#### Task data ####
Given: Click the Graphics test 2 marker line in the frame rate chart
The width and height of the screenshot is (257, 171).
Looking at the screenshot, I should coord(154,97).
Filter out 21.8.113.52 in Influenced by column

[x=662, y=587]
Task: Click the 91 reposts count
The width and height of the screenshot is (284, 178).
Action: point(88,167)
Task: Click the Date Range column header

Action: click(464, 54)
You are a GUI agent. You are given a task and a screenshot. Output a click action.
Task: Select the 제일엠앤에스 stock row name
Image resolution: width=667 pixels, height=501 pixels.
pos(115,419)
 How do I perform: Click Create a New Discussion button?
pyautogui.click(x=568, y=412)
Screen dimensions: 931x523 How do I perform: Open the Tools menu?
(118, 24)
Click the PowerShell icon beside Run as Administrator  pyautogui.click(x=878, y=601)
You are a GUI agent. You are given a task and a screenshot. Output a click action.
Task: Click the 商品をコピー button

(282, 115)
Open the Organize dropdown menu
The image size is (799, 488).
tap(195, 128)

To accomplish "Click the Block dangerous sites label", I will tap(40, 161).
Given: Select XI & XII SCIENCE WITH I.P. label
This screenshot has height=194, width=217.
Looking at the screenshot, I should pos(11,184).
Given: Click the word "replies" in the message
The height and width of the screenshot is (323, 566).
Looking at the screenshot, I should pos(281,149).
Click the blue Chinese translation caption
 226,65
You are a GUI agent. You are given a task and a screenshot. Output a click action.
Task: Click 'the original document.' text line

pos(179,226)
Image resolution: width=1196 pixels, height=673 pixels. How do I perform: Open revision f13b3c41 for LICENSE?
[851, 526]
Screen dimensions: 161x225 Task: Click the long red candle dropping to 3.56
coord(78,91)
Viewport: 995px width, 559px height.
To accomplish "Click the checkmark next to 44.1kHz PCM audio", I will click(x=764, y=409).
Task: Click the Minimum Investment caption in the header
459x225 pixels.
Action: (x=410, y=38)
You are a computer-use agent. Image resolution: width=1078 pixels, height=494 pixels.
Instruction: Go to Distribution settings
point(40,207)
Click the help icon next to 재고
####
| Problem requirements |
Your task is to copy all of the entries exactly.

| Solution for this problem |
Given: Click the Graphics test 2 marker line in the frame rate chart
The width and height of the screenshot is (257, 171).
Looking at the screenshot, I should coord(154,97).
Filter out 21.8.113.52 in Influenced by column

[x=662, y=587]
Task: Click the 91 reposts count
The width and height of the screenshot is (284, 178).
Action: point(88,167)
Task: Click the Date Range column header

Action: click(464, 54)
You are a GUI agent. You are given a task and a screenshot. Output a click action.
Task: Select the 제일엠앤에스 stock row name
Image resolution: width=667 pixels, height=501 pixels.
pos(115,419)
 How do I perform: Click Create a New Discussion button?
pyautogui.click(x=568, y=412)
Screen dimensions: 931x523 How do I perform: Open the Tools menu?
(118, 24)
Click the PowerShell icon beside Run as Administrator  pyautogui.click(x=878, y=601)
You are a GUI agent. You are given a task and a screenshot. Output a click action.
Task: Click the 商品をコピー button

(282, 115)
Open the Organize dropdown menu
The image size is (799, 488).
tap(195, 128)

To accomplish "Click the Block dangerous sites label", I will tap(40, 161).
Given: Select XI & XII SCIENCE WITH I.P. label
This screenshot has height=194, width=217.
Looking at the screenshot, I should pos(11,184).
Given: Click the word "replies" in the message
The height and width of the screenshot is (323, 566).
Looking at the screenshot, I should pos(281,149).
Click the blue Chinese translation caption
 226,65
You are a GUI agent. You are given a task and a screenshot. Output a click action.
Task: Click 'the original document.' text line

pos(179,226)
Image resolution: width=1196 pixels, height=673 pixels. How do I perform: Open revision f13b3c41 for LICENSE?
[851, 526]
Screen dimensions: 161x225 Task: Click the long red candle dropping to 3.56
coord(78,91)
Viewport: 995px width, 559px height.
To accomplish "Click the checkmark next to 44.1kHz PCM audio", I will click(x=764, y=409).
Task: Click the Minimum Investment caption in the header
459x225 pixels.
Action: (x=410, y=38)
You are a computer-use agent. Image resolution: width=1078 pixels, height=494 pixels.
Instruction: Go to Distribution settings
point(40,207)
Click the help icon next to 재고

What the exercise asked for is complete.